The Known World
- Second edition cover
- Author: Edward P. Jones
- Cover artist: Cover design by Laura Blost, Cover photograph copyright Eudora Welty
- Language: English
- Genre: Historical, Novel
- Publisher: Amistad Press
- Publication date: September 2003
- Publication place: United States
- Media type: Print (hardback & paperback)
- Pages: 400 pp
- ISBN: 0-06-055754-0
- OCLC: 51519698
- Dewey Decimal: 813/.54 21
- LC Class: PS3560.O4813 K58 2003

= The Known World =

2003 novel by Edward P. Jones

The Known World is a 2003 historical novel by Edward P. Jones. Set in Virginia during the antebellum era, it examines the issues regarding the ownership of Black slaves by both White and Black Americans.

The book was published to acclaim, which praised its story and Jones's prose. In particular, his ability to intertwine stories within stories received great praise from The New York Times.

==Synopsis==
The novel centers on Henry Townsend, a formerly enslaved Black man who becomes a slave owner himself in the fictional Manchester County, Virginia. The story opens with Henry's death in 1855, then shifts between past and present, exploring the events leading up to and following his demise.

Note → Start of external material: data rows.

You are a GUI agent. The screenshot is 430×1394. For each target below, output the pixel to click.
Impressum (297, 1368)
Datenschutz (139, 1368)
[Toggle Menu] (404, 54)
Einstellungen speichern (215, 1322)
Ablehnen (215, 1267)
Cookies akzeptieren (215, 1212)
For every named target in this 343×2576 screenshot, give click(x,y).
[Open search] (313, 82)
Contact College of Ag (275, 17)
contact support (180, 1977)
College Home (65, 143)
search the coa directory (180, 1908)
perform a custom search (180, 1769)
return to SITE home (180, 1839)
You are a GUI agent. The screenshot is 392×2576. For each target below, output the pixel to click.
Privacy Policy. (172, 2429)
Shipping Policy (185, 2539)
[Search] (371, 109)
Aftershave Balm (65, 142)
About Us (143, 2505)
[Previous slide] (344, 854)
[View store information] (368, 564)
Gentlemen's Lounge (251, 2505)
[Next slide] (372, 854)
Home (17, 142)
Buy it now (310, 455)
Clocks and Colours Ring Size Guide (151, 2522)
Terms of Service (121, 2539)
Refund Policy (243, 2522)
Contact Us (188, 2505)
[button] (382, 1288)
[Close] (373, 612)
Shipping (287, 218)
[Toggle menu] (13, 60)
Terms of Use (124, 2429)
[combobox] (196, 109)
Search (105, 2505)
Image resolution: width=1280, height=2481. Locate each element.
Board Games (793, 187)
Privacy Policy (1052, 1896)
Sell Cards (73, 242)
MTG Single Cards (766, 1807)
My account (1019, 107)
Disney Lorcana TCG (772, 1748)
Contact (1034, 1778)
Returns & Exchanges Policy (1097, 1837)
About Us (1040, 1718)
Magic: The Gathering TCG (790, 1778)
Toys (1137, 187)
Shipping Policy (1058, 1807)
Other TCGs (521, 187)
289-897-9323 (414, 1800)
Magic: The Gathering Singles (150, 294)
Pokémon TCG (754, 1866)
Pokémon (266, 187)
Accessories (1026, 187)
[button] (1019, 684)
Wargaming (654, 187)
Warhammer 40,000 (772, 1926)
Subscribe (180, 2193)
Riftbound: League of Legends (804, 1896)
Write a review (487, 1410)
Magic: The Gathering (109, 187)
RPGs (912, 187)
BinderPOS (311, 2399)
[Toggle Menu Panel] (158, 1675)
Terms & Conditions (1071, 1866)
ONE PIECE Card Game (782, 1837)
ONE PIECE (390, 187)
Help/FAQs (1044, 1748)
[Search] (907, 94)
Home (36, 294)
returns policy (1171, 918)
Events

Born into slavery, Henry gains his freedom when his father, Augustus Townsend, purchases it for him. Yet, despite his background, Henry goes on to own more than thirty enslaved people who work on his tobacco plantation. His decision creates tension with his parents and challenges readers’ assumptions about the nature of slavery.

The narrative weaves together the lives of various characters connected to the Townsend estate:

- Caledonia, Henry's widow, who struggles to manage the plantation after his death.
- Moses, the overseer, who dreams of taking Henry's place.
- Fern Elston, a free Black woman who educated Henry and later becomes close to Caledonia.
- Sheriff John Skiffington, who enforces slave laws despite his personal opposition to slavery.

As the story unfolds, it reveals the moral contradictions and social complexities of a society built on human bondage. The disappearance of several enslaved people from the Townsend plantation triggers a chain of events that exposes the fragile foundations of this oppressive system.

==Awards and nominations==
The novel won a National Book Critics Circle Award and the Pulitzer Prize for Fiction in 2004. In 2005, it won the International Dublin Literary Award, one of the richest literary awards for a novel in the English language. It was a finalist for the 2003 National Book Award.

In 2009, the website The Millions polled 48 critics, writers, and editors; the panel voted The Known World the second best novel since 2000. In 2015, the BBC polled American critics and ranked The Known World the "second greatest novel of the 21st century so far". In 2024, the New York Times ranked it the 4th best book of the 21st century.